*** Opening of SUPPLIED DATA ***

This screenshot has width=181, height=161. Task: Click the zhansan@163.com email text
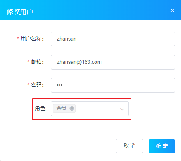[79, 62]
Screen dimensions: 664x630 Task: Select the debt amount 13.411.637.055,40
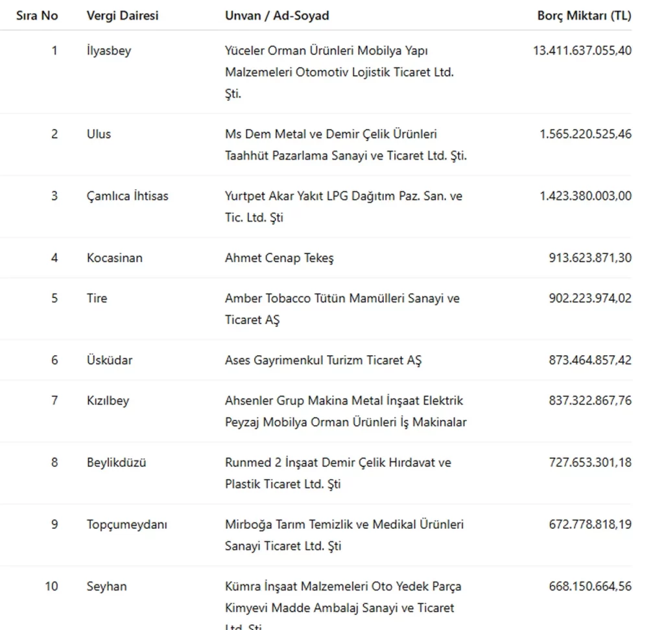[x=582, y=51]
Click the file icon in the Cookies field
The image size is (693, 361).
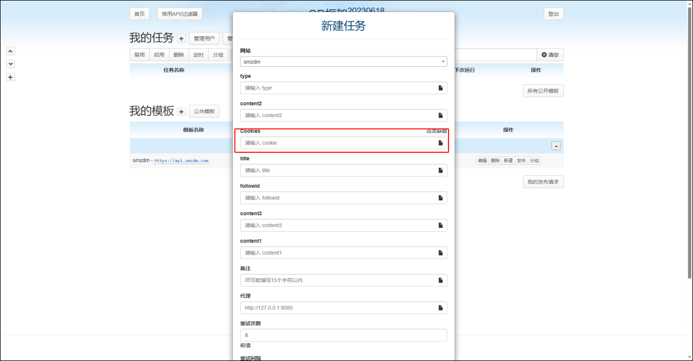[440, 143]
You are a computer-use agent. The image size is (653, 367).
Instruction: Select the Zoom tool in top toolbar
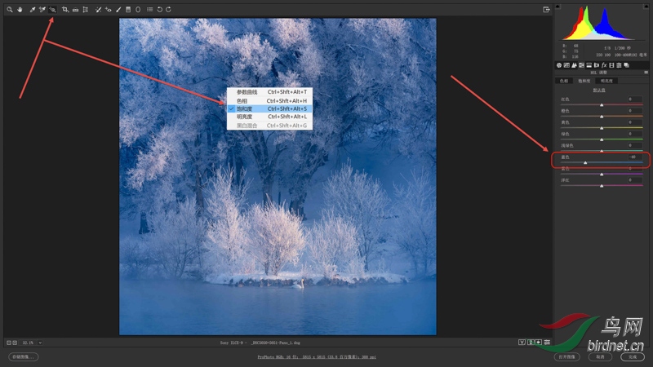(x=9, y=10)
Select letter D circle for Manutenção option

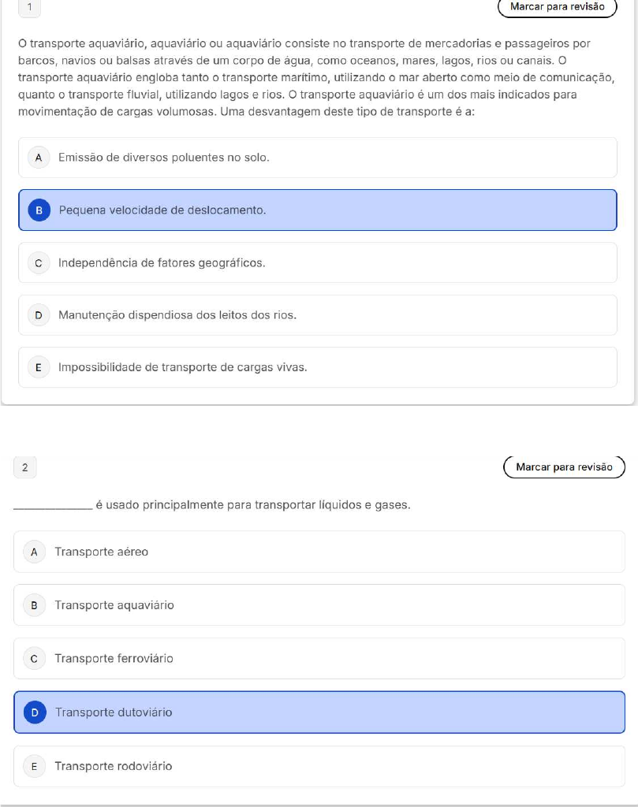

*** Close of SUPPLIED DATA ***

WORK ORDER: Quote all the lines above exactly as given. Do not include the pictures.

EXERCISE RESPONSE:
This screenshot has width=181, height=161. Task: Click the zhansan@163.com email text
[79, 62]
Screen dimensions: 664x630 Task: Select the debt amount 13.411.637.055,40
[x=582, y=51]
Click the file icon in the Cookies field
The image size is (693, 361).
[440, 143]
You are a computer-use agent. The image size is (653, 367).
Instruction: Select the Zoom tool in top toolbar
(x=9, y=10)
Select letter D circle for Manutenção option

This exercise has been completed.